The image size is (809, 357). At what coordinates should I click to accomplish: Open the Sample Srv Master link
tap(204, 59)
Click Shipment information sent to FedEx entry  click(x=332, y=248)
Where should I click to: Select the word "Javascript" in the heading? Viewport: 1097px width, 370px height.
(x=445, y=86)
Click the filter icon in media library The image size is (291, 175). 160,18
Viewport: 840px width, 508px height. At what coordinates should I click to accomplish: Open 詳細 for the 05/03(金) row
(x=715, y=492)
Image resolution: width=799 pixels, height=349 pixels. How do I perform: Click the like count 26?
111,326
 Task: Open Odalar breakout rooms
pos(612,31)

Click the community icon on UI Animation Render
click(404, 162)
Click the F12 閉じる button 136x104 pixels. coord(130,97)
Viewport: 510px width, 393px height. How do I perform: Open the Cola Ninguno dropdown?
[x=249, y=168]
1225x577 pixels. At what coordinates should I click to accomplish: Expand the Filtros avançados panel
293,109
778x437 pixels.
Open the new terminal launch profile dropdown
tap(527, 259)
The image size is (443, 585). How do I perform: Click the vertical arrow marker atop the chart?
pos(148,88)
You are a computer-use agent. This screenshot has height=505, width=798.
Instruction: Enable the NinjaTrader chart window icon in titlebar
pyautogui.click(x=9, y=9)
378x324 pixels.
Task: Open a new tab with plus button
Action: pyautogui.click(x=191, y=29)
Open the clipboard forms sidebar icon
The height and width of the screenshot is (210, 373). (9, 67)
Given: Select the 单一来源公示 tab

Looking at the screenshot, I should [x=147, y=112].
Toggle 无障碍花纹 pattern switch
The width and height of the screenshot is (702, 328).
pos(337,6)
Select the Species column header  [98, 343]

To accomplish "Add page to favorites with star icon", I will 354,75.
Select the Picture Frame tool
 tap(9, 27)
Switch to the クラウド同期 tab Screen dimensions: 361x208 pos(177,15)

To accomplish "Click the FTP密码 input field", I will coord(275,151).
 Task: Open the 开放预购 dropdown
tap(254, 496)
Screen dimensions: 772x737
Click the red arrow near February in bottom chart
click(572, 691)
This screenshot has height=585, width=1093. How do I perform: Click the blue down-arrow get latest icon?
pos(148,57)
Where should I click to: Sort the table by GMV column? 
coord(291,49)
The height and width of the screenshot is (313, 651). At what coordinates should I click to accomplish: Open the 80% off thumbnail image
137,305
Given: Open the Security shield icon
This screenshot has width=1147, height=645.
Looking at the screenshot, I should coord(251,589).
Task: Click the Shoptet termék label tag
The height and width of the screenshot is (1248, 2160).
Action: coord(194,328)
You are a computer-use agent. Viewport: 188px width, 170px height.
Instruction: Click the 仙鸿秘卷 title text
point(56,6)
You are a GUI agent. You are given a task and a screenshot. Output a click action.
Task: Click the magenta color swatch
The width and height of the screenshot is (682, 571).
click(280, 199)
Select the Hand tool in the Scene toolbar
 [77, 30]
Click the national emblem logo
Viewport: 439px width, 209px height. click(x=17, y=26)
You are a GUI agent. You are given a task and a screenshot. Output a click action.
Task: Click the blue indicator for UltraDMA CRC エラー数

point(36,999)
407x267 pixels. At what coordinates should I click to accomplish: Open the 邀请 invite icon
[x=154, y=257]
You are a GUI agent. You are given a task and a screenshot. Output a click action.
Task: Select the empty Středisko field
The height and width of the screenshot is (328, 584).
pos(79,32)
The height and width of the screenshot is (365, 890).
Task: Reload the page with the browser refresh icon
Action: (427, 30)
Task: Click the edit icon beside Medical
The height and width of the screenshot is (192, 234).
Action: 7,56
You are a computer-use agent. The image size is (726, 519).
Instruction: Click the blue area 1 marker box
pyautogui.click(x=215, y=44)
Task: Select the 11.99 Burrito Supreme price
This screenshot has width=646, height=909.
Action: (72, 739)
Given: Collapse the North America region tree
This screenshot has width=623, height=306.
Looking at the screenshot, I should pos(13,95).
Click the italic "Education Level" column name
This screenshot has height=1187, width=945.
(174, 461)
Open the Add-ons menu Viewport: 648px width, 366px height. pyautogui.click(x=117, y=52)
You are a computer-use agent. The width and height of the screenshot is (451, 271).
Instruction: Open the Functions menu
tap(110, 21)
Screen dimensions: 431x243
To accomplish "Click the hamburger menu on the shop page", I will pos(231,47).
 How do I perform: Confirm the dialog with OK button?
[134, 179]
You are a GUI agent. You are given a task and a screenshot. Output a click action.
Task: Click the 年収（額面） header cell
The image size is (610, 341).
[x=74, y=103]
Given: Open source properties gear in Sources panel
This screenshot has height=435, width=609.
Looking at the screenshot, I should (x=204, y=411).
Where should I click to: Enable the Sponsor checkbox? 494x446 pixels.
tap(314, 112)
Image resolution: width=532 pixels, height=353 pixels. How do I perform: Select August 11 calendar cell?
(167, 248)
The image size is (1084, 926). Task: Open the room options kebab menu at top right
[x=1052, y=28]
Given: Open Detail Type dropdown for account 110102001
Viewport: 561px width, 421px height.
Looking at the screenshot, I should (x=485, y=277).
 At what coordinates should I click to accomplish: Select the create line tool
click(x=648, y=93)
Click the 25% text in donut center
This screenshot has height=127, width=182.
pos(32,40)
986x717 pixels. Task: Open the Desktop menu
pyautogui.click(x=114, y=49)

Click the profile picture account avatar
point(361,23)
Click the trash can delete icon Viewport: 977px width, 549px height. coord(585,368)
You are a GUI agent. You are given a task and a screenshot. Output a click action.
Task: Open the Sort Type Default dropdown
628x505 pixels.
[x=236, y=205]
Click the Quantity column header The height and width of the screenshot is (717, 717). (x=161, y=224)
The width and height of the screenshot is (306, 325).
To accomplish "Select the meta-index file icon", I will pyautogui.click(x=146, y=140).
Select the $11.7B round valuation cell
§ §
> Exercise
What lines of the listing contain the word "field"? Copy them all.

> Answer below
To accomplish "Click the FTP密码 input field", I will coord(275,151).
Task: Select the empty Středisko field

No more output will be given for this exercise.